A Systematic Review and Meta-analysis

Kenneth Chou Hung Yap; Shaju Jacob Pulikkotil

Disclosures

BMC Oral Health. 2019;19(209) 

In This Article

Background

Periodontitis is a chronic inflammatory disease which leads to progressive destruction of the periodontium and tooth loss.[1] Removal and control of the accumulation of the plaque biofilm is the mainstay of periodontal treatment.[2] Scaling and root planing (SRP) is the mechanical removal of plaque, calculus and diseased cementum. Some patients might still encounter constant loss of attachment because of the failure of scaling and root planing to reduce or eliminate periodontal microorganisms to achieve health even after thorough SRP.[3] Some bacteria are likely to get away from host defenses after non-surgical periodontal therapy due to restricted means of entry to the root surface and the tissue-invading abilities of the pathogens.[4] This raises the question of the effectiveness of SRP due to the bacteria residue in the tissues and also the inadequate plaque control of each patient.[5] To battle this phenomenon, a variety of antibiotics were used as adjunctive therapy to enhance the treatment outlook of SRP.[6] Systemic doxycycline have been long used as an adjunct to supplement the effect of scaling and root planing.[7]

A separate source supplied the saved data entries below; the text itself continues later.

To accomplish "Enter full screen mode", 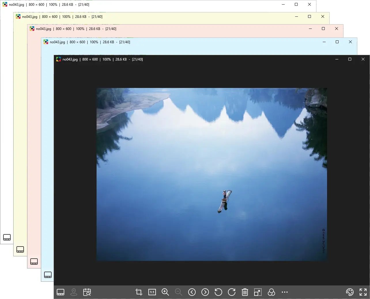I will (363, 292).
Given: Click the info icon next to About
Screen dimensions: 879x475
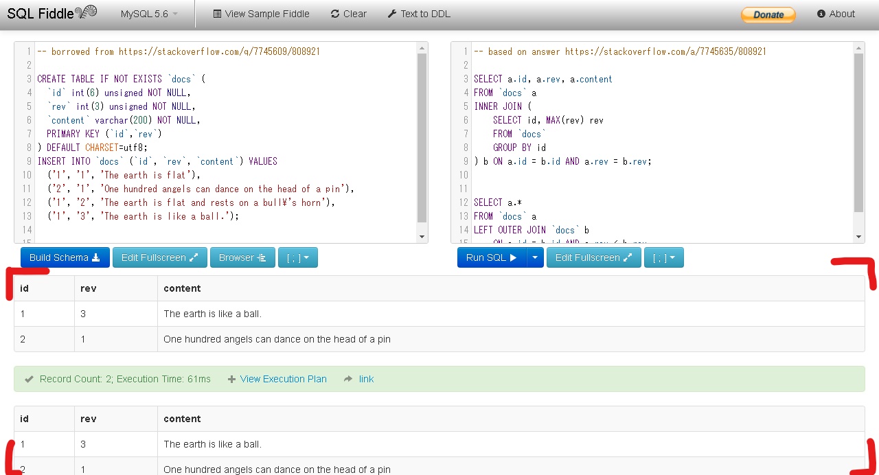Looking at the screenshot, I should click(822, 14).
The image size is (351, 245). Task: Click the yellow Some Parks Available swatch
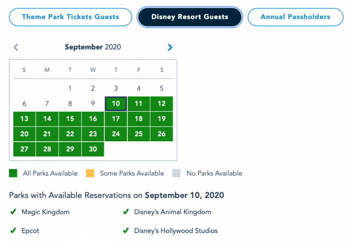tap(90, 173)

A substantially larger increase in CAL in diabetic patients with periodontitis who were given systemic doxycycline were seen as compared to without doxycycline after 3 months.[8,9] These outcomes shows that there is a better resolution of periodontal lesions when patients are given systemic doxycycline as compared to just SRP. On the contrary, other studies showed results that are contradictory to the previous results stating that there is no significant increase in CAL in the group that has received SRP with systemic doxycycline as compared to the group of patients treated with SRP after 3 months.[10] In terms of HbA1c levels, some studies suggested that there is a marked reduction in HbA1c levels in group with SRP with systemic doxycycline as compared to the control group which only had SRP. On the other hand, Promsudthi et al. and O'Connell et al. was not able to show a marked reduction in HbA1c levels when test group (SRP with doxycycline) and control group (SRP only) were compared to each other after 3 months.[9,10] There is a need to identify the efficacy of the systemic doxycycline in improving the periodontal health and glycemic control in diabetic patients with periodontitis given the lack of concrete evidence to show improved metabolic control and periodontal status when systemic doxycycline is used as an adjunct to scaling and root planing. This review based on a systematic search will identify the eligible studies and analyse data to determine the efficacy of systemic doxycycline as an adjunct to scaling and root planing in diabetic patients with periodontitis.